There have been several occasions recently where I’ve contributed to conversations about Facebook and its place on the web. The general starting point for these discussions begin with the question of whether it is turning into that “one place” that everyone will end up calling their social networking home on the web — the pivot location of all online communication and networking. While I cannot foresee the market stake it will hold even a year into the future, I’m starting to feel like I understand where Facebook stands and why it is fundamentally different than it’s commonly compared neighbor MySpace.

Facebook

Many continue to reference Facebook as the “new MySpace” but that is not a fair statement to make. Facebook seems to be approaching things in a completely different way. It is trying to become a hub of all things social.
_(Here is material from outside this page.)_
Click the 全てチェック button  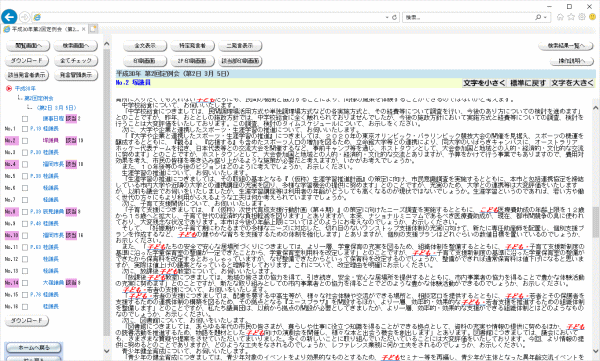point(76,60)
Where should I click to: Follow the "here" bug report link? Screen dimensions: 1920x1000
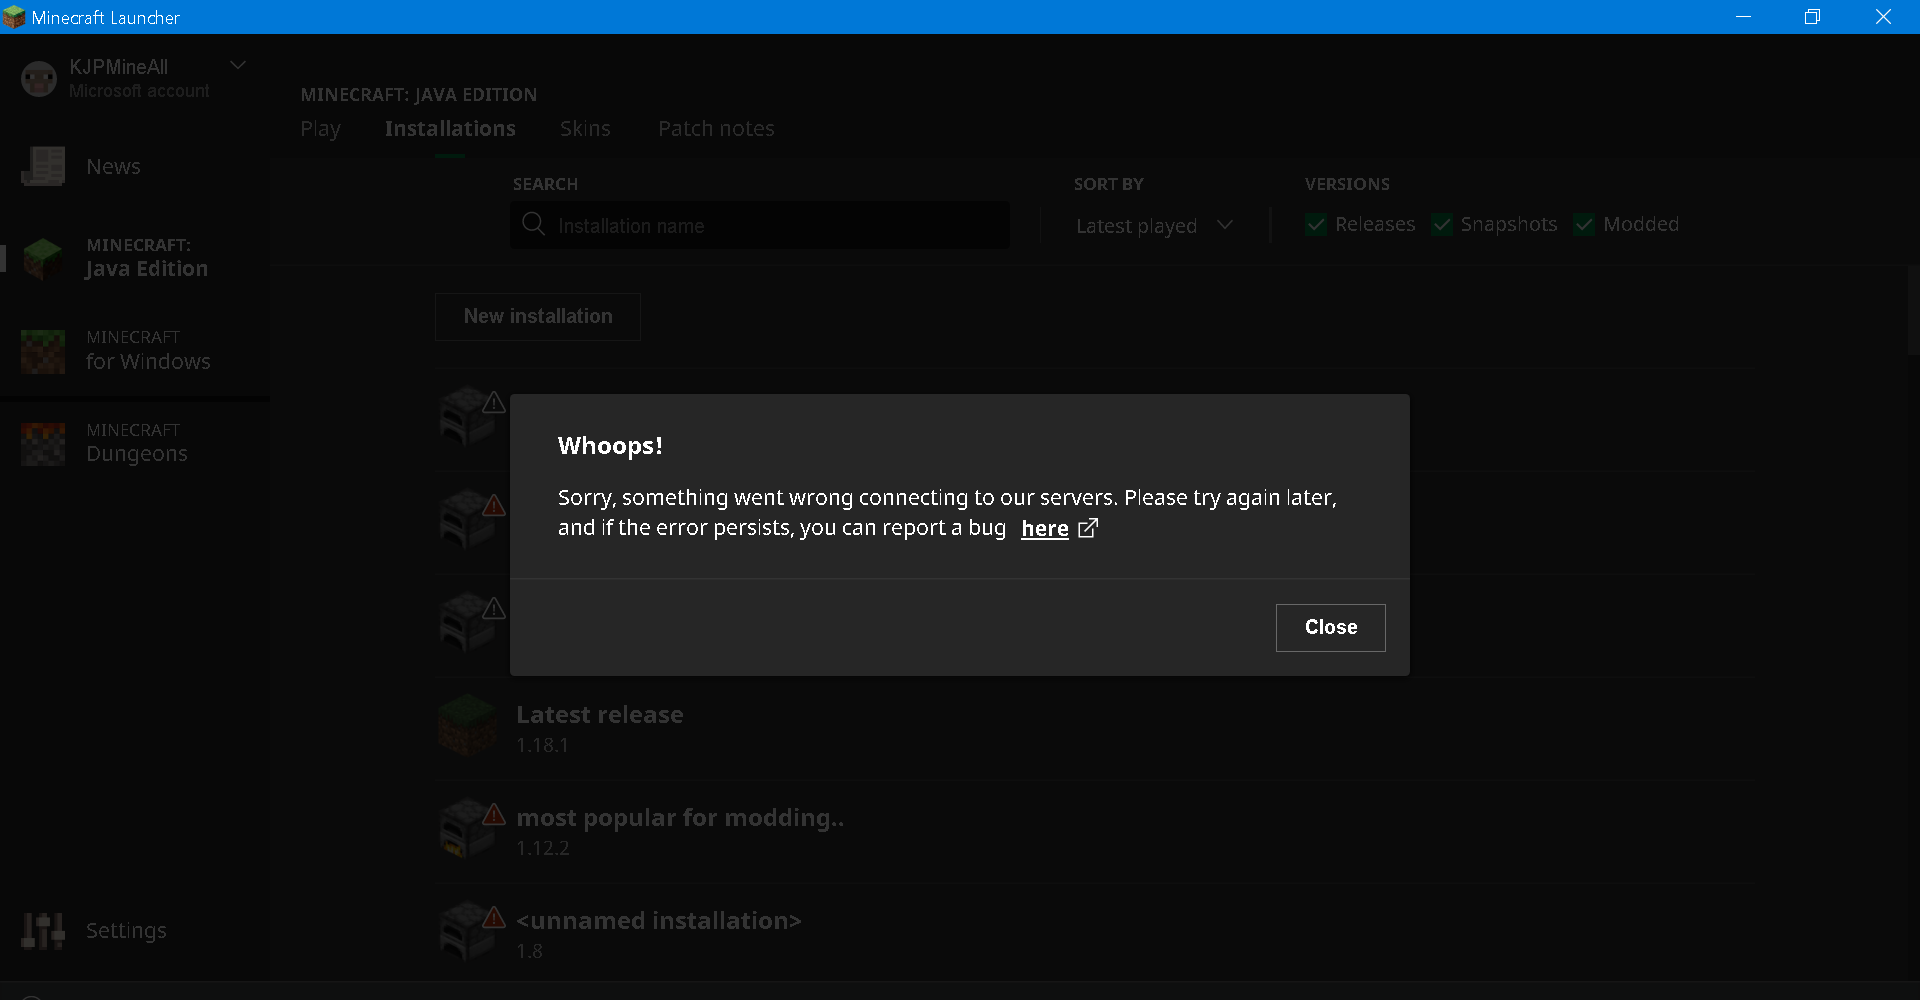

Not a hub like a Google where all of your data lives and is displayed only on Google, but rather a hub as in a place to collect little bits of information from all your other online presences and to pull them into one starting place for you on the web. It’s a place your friends can come to connect and identify relationships with you and then come back as frequently or infrequently as they want to get updates on little “bits” about what you’ve been up to lately. Facebook makes it easy to browse networks based on friendships, interests, personal information, and now through any number of methods using their applications platform.

MySpace

MySpace, on the other hand, seems to be in its core designed to provide an easy way for young people to push information about themselves with very little structure resulting in a massive influx of bulletins, blog posts, profile comments, and randomly placed content on profile pages. The generally younger audience makes sense when viewing the site in this way because it lends to younger peoples desire to be heard loudly among friends and peers. It is more of a communication platform rather than a networking application.